:: PROMPT ::
Only one stretch of the listing below is wanted. Begin at the line that has "Tap the 注销商户 window-with-x icon", stop after the line that has "Task: Expand the Unstitched navigation menu", and repeat every line in between exactly.

:: DATA FOR THE TASK ::
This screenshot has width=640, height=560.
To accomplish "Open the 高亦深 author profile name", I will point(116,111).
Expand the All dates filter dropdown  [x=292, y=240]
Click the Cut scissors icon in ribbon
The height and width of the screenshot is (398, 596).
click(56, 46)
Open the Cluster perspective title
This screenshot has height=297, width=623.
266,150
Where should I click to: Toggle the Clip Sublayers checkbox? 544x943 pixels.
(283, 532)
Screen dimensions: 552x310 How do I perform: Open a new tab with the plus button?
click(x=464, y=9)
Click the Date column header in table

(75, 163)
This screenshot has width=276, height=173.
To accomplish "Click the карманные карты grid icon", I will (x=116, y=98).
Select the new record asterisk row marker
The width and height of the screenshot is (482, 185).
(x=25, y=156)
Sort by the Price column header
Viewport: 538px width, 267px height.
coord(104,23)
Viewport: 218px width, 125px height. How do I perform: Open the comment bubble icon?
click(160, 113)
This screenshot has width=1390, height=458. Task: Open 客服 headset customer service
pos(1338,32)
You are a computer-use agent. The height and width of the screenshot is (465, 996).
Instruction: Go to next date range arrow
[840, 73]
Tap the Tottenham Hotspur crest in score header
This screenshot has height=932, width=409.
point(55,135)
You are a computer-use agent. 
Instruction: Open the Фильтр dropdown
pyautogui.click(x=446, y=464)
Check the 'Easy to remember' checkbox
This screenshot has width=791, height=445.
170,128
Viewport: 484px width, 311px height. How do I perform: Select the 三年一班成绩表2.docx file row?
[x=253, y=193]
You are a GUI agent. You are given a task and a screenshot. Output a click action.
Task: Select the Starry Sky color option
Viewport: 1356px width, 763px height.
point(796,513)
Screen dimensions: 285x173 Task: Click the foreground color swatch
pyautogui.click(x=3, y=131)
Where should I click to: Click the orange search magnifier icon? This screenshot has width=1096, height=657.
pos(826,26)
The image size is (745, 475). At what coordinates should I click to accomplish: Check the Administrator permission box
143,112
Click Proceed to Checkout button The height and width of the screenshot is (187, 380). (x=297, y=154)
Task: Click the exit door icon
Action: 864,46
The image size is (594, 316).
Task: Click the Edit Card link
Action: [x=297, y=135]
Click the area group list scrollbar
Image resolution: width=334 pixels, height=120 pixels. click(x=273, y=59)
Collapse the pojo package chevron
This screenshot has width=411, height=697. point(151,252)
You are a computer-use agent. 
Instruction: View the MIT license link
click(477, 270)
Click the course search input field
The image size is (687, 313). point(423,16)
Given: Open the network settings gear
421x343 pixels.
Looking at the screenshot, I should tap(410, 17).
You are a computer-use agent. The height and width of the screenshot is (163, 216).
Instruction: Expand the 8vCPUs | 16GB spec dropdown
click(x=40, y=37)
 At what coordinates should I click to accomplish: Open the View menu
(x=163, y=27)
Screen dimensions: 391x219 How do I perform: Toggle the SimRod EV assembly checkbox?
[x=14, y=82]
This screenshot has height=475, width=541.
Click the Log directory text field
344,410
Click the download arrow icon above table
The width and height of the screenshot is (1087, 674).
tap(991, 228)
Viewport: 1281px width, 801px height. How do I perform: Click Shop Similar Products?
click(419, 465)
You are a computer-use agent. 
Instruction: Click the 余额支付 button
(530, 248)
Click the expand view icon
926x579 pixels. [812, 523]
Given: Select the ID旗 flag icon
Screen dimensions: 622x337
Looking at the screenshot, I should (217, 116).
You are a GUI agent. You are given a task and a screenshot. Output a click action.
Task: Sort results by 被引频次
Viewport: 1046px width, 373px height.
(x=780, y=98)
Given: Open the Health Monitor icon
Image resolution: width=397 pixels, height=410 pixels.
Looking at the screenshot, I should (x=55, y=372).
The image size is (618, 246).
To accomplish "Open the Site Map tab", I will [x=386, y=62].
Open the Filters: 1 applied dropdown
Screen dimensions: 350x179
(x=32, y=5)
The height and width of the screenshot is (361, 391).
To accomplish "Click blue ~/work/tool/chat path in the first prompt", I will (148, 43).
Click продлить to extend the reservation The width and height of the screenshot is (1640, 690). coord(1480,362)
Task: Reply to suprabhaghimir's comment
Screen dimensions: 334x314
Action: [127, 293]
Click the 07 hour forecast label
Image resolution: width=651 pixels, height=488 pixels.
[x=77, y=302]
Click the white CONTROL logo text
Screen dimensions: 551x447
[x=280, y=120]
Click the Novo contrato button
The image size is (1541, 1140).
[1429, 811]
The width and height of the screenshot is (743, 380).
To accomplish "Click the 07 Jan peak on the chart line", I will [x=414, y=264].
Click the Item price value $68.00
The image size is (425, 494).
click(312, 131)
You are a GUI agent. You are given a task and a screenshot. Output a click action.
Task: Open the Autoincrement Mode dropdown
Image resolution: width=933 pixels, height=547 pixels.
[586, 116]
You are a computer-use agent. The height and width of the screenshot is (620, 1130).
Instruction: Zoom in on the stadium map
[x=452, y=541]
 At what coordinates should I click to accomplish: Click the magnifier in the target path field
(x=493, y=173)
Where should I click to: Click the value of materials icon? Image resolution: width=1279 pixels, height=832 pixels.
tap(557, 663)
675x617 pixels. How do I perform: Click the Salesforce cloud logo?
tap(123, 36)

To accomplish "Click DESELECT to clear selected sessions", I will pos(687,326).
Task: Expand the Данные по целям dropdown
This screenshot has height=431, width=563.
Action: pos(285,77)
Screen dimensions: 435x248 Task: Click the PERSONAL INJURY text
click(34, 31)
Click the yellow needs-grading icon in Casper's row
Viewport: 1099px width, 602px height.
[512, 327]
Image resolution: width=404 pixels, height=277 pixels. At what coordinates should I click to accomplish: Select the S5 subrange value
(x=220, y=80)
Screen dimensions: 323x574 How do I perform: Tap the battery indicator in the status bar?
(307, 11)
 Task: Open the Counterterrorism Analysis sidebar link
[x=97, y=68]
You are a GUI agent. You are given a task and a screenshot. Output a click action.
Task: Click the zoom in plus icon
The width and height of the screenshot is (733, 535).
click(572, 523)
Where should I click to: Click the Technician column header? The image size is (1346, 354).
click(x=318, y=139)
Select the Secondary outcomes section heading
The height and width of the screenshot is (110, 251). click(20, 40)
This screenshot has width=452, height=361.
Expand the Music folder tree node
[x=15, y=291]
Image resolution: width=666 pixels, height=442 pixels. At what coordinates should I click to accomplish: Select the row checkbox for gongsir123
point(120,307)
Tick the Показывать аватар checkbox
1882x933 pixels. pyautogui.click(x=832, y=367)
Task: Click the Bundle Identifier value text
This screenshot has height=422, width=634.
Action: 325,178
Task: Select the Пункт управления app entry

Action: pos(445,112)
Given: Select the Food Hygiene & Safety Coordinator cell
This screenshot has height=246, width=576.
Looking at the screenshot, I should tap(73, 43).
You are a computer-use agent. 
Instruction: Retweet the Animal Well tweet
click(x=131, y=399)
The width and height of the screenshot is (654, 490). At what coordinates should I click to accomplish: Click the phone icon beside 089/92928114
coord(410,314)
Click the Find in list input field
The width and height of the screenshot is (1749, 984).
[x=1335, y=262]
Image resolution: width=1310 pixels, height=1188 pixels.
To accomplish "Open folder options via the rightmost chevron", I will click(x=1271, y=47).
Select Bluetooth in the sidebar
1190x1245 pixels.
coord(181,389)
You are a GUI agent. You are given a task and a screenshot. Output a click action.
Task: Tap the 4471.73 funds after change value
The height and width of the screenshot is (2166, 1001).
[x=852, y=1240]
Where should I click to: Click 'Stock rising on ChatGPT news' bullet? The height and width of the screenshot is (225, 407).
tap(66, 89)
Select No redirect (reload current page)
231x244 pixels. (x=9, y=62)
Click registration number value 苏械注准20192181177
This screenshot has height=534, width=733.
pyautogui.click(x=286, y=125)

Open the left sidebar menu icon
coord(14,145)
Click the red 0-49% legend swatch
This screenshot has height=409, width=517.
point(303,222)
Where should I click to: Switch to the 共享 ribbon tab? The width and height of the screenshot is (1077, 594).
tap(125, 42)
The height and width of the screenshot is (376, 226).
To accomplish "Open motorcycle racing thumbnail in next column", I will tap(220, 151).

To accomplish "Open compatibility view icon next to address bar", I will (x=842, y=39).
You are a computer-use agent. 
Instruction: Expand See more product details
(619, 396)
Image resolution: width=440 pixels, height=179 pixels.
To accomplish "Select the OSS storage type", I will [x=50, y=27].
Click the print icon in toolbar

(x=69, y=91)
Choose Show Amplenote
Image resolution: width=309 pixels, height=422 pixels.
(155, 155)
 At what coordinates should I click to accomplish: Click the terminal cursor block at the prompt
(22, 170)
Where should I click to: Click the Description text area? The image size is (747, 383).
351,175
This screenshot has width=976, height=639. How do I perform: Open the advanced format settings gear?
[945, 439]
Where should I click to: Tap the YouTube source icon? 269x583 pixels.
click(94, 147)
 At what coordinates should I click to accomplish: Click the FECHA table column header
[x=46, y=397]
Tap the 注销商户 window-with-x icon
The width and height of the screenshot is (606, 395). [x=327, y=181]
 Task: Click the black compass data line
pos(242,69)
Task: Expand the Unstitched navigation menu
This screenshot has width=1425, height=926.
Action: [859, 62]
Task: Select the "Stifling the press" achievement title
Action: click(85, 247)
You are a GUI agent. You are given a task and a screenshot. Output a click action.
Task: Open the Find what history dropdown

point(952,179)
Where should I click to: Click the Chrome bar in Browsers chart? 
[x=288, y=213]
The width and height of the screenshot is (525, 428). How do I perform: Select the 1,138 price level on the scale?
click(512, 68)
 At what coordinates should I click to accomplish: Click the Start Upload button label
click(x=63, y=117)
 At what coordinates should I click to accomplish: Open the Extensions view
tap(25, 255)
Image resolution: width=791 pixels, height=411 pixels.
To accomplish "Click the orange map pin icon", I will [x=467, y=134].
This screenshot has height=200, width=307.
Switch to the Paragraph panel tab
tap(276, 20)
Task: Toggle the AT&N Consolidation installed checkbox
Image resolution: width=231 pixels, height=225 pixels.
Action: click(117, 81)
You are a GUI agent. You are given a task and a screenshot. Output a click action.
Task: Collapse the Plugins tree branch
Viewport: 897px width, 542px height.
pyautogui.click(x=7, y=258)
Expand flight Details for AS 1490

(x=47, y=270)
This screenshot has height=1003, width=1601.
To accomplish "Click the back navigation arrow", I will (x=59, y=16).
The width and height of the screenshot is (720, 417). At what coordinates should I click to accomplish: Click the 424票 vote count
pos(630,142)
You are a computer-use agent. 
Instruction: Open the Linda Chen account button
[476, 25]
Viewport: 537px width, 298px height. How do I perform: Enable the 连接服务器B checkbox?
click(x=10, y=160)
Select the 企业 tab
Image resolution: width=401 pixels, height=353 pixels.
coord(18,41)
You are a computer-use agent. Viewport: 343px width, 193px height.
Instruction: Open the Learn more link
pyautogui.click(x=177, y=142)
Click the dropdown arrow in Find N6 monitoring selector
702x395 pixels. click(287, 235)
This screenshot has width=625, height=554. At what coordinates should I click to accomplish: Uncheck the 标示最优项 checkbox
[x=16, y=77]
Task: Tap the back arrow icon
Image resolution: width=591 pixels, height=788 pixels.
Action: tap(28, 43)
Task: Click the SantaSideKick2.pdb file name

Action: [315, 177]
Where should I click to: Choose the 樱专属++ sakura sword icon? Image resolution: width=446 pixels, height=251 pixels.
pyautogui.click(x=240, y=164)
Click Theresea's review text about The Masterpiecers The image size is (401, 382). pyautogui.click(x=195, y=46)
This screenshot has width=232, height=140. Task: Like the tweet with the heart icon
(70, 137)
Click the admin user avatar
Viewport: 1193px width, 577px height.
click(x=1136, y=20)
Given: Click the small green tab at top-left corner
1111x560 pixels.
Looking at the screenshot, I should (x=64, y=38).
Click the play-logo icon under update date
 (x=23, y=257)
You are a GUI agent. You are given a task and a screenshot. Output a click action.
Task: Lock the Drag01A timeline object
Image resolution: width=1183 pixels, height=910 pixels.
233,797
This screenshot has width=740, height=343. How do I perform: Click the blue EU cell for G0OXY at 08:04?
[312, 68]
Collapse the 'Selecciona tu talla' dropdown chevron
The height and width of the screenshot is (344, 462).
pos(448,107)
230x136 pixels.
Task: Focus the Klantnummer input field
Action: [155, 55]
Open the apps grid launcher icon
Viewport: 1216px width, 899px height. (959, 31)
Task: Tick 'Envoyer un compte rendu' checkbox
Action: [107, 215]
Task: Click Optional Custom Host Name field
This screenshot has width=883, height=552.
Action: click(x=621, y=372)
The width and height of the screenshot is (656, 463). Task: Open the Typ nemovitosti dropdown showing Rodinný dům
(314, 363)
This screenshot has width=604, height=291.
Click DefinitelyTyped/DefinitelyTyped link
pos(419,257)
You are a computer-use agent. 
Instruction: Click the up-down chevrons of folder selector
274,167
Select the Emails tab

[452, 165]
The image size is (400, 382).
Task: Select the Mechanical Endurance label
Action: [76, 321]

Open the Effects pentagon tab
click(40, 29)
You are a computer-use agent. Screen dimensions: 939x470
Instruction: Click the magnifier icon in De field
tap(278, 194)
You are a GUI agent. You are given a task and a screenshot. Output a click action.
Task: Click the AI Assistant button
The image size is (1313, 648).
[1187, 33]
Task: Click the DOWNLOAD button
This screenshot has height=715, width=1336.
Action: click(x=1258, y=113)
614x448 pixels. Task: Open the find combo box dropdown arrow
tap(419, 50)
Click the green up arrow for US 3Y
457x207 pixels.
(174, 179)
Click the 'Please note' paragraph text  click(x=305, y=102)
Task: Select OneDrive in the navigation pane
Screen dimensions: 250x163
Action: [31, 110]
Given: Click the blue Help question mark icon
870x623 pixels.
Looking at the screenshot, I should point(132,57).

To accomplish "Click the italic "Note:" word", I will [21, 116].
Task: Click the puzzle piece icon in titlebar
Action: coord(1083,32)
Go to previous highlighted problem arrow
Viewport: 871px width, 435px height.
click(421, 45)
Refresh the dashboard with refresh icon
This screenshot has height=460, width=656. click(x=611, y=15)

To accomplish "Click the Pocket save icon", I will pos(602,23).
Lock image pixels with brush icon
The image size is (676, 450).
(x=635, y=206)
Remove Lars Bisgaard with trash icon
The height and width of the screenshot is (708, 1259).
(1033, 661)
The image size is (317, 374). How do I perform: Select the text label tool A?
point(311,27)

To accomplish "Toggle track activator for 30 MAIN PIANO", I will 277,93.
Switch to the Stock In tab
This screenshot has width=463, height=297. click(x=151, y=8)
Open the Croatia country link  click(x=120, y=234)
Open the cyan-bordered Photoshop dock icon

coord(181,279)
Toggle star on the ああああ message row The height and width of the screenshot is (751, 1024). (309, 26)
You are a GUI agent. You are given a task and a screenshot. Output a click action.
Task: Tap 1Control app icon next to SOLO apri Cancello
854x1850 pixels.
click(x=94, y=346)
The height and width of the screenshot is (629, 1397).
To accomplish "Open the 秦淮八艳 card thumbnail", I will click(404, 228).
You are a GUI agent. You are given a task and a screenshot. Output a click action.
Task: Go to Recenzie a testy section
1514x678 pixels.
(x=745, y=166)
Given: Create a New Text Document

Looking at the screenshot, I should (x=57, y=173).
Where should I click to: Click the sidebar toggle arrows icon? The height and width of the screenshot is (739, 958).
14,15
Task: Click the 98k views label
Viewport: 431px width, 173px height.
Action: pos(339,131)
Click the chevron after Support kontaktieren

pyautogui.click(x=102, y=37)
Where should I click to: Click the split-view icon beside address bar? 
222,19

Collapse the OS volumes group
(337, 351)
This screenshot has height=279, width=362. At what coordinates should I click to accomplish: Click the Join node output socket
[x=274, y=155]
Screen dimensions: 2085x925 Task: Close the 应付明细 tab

:: WRITTEN SOLUTION ::
Tap the 注销商户 window-with-x icon
The width and height of the screenshot is (606, 395). [x=327, y=181]
 Task: Click the black compass data line
pos(242,69)
Task: Expand the Unstitched navigation menu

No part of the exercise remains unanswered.